Closed gaow closed 5 years ago
I am checking this with a VM... Too bad that I cannot find a single machine slurm VM.
Oh I'm not sure how reproducible it is. There indeed many failed jobs in this batch of submission, but of course not all jobs fail. I suspect some of the jobs become "zombies" that hold the slot; that is why I was asking if you order some status check report from my end and I'll show them here.
oK. I am running a task-spooler on a ubuntu vm, with number of concurrent jobs set to 20. Everything seems to be ok so I am on the way of creating a few failed jobs.
Great, while you are on it, maybe change trunk_size
to greater than 1 to reproduce #1147 . For my case i have 34K jobs, with trunk size 80. Each trunk has a few failed jobs (some patterns of edge case my code did not capture).

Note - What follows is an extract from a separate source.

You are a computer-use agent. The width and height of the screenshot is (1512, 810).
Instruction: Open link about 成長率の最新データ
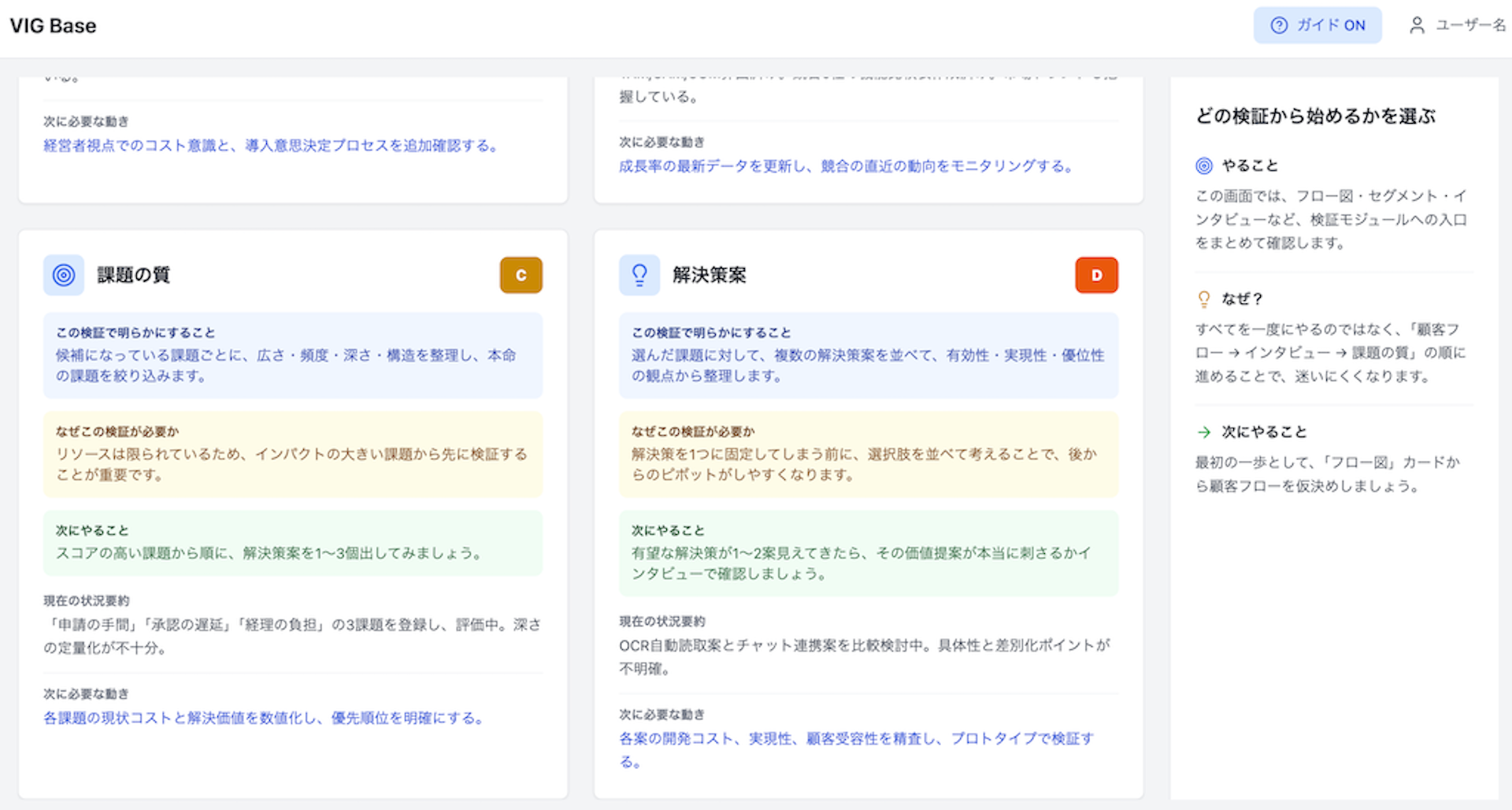pos(846,166)
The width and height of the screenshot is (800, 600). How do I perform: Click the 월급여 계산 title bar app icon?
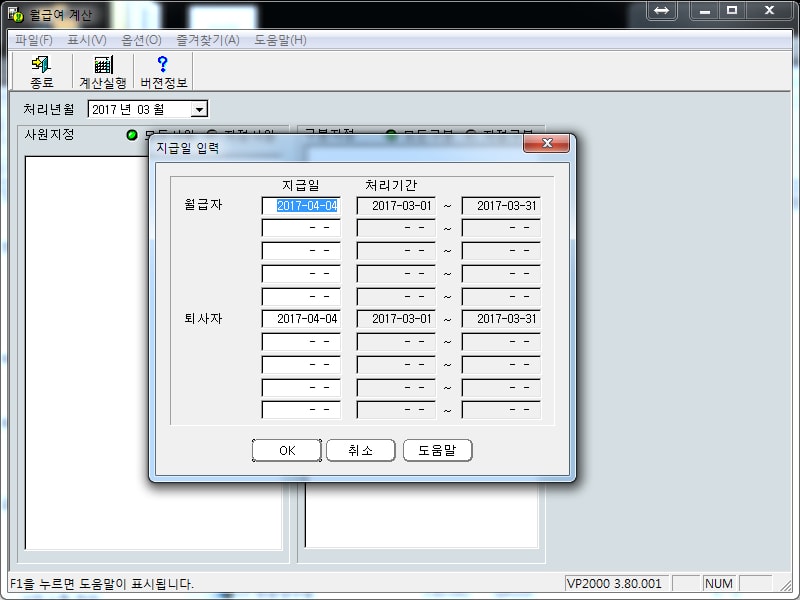coord(15,14)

Eventually it jammed up and now I see only one task in my queue, but still running and submitting ...
Without trunk_size
everything seems to be ok. There are failed tasks and the running tasks are kept almost constant at capacity.
Everything seems to be ok with the following script
[1]
input: for_each=dict(i=range(5000))
task: walltime='10m', trunk_size=100
print(f'this is task {i}')
import time
import random
time.sleep(random.random()*5)
fail_if(random.random() < 0.1)
On a VM with
vm:
address: 192.168.47.129
paths:
home: /home/bpeng1
description: task spooler on a single machine
queue_type: pbs
status_check_interval: 5
job_template: |
#!/bin/bash
cd {cur_dir}
sos execute {task} -v {verbosity} -s {sig_mode} {'--dryrun' if run_mode == 'dryrun' else ''}
max_running_jobs: 20
submit_cmd: tsp -L {task} sh {job_file}
status_cmd: tsp -s {job_id}
kill_cmd: tsp -r {job_id}
with TS_SLOTS
set to 20.
Perhaps the latest master works on your cluster as well.

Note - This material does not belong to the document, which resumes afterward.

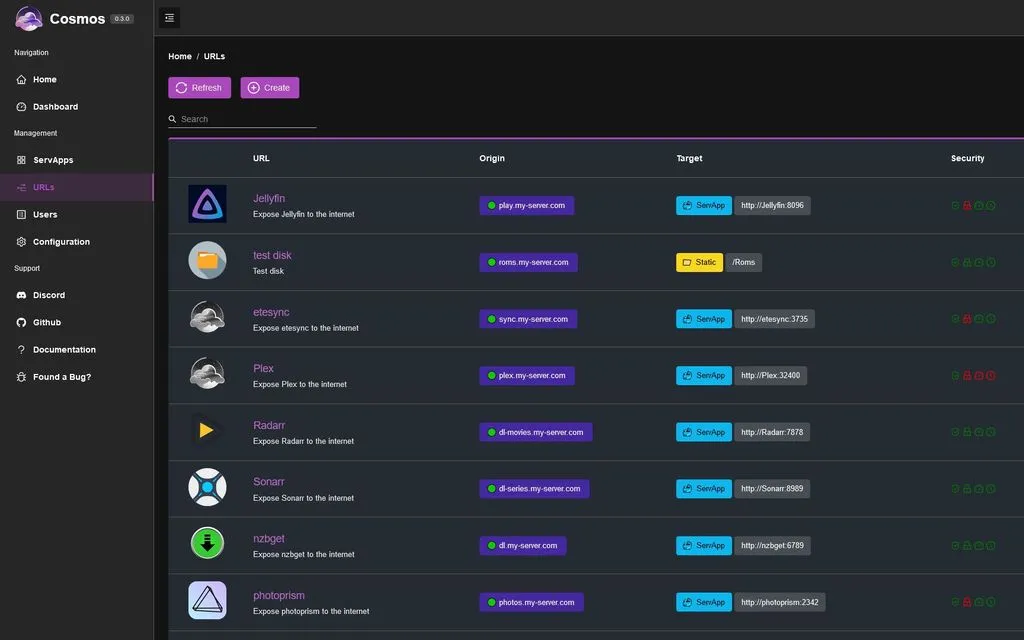Screen dimensions: 1024x640
Task: Open the Discord support link
Action: 48,295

Do you see the issue in #1147 ? At least that should show up ...
How about when you make the task an external script python:
and use raise ValueError
, rather than current SoS statements?
Let me kill my current job, upgrade and try running it again.

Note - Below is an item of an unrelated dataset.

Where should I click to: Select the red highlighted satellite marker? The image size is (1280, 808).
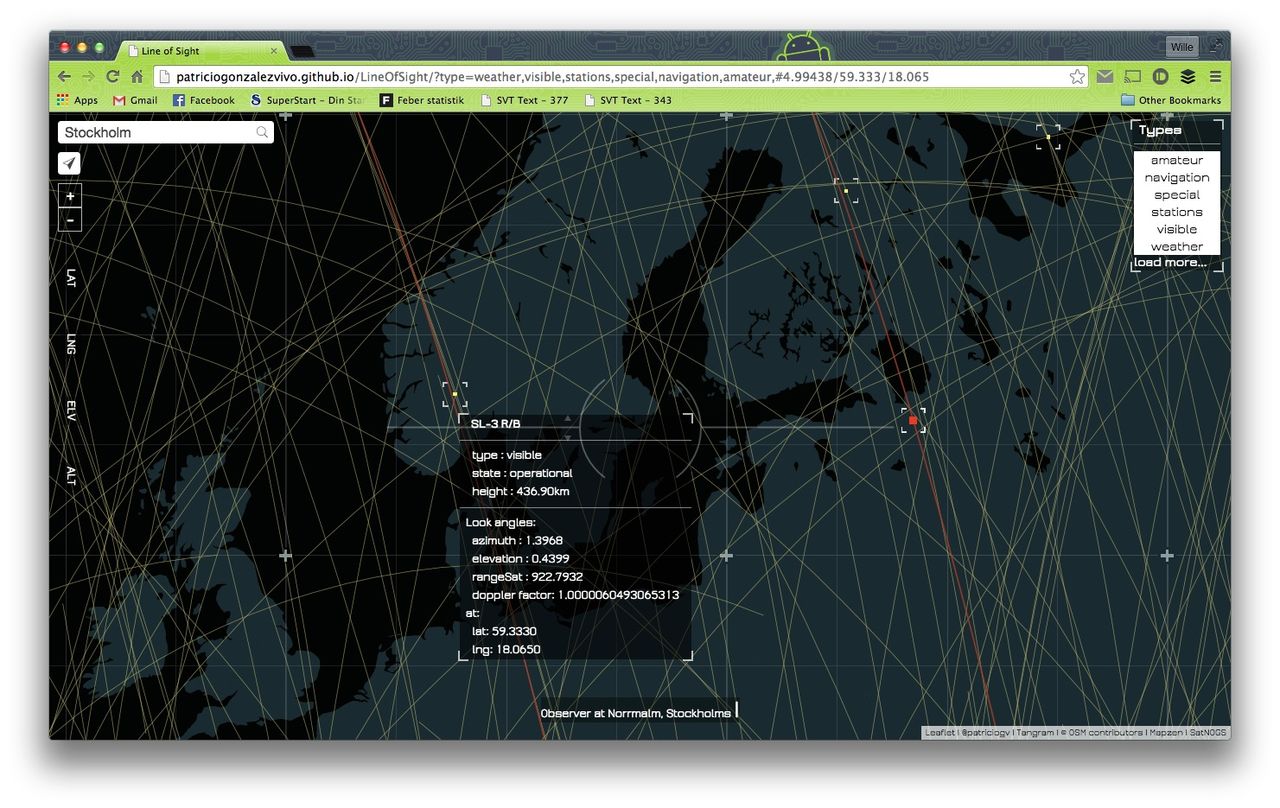pos(913,421)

Just for completeness, my task
configuration is:
task: trunk_workers = 1, trunk_size = 5, walltime = '10m', mem = '5G', cores = 1, tags = f'{step_name}_{_output:bn}'
Okay am re-running using -s build
, but got
ERROR: [susie_bhat_1]: not enough values to unpack (expected 3, got 0)
Now using -v3
to check it out. Can take a while (#1146) but will report back when I have it.
Here we go:
INFO: Step susie_bhat_1 (index=146) is ignored with signature constructed
DEBUG: Kill a substep worker. 4 remains.
DEBUG: stop substep worker 11328
INFO: Step susie_bhat_1 (index=147) is ignored with signature constructed
DEBUG: Kill a substep worker. 3 remains.
DEBUG: stop substep worker 11306
INFO: Step susie_bhat_1 (index=145) is ignored with signature constructed
DEBUG: Kill a substep worker. 2 remains.
DEBUG: stop substep worker 9945
INFO: Step susie_bhat_1 (index=143) is ignored with signature constructed
DEBUG: Kill a substep worker. 1 remains.
DEBUG: stop substep worker 11223
INFO: Step susie_bhat_1 (index=144) is ignored with signature constructed
File "/scratch/midway2/gaow/miniconda3/lib/python3.6/site-packages/sos/__main__.py", line 402, in cmd_run
executor.run(args.__targets__, mode='dryrun' if args.dryrun else 'run')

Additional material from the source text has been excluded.